Despite a roller-coaster of weather systems that saw a wet November and dry December, the Washington snowpack is in good shape for early January. Scott Pattee with NRCS said several rounds of precipitation over the New Year’s holiday was a welcomed sign after a very quiet second half of December.
“The quality of snow is good too. We started piling up snow early in mid-November, which is when we should start getting snow, and it stuck around and so the density is pretty high which is a good thing, because it keeps the snow around longer. It takes a lot more to melt that snowpack.”
As far as the individual basins around the state are concerned:
- Upper Columbia is 115% of average
- North Puget Sound is 104% of average
- Central Puget Sound is 107% of average
- South Puget Sound is 108% of average
- Lower Columbia is 108% of average
- Klickitat is 106% of average
- Naches is 103% of average
- Central Columbia is 97% of average
- Upper Yakima is 99% of average
- Lower Yakima is 93% of average
- The Lower Snake-Walla Walla is 92% of average
- Lower Pend Oreille is 95% of average
- Spokane is 93% of average
Pattee added as long as the Northwest continues to see storm systems on a regular basis, the snowpack should be in good shape.

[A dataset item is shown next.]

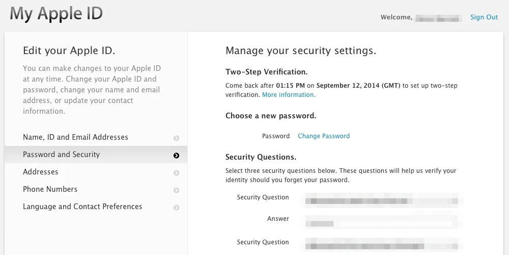509x255 pixels.
Task: Click the My Apple ID page title
Action: tap(56, 14)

“It’s this time of year, you know, if the spigot gets turned off again, then those numbers start dropping really rapidly. And depending on how far into the winter you get, the deeper hole you dig if that happens. But we’re kind of crossing our fingers and hoping that the current systems will do the job.”
Pattee said with so much snow in the higher elevations, the avalanche danger is currently extreme.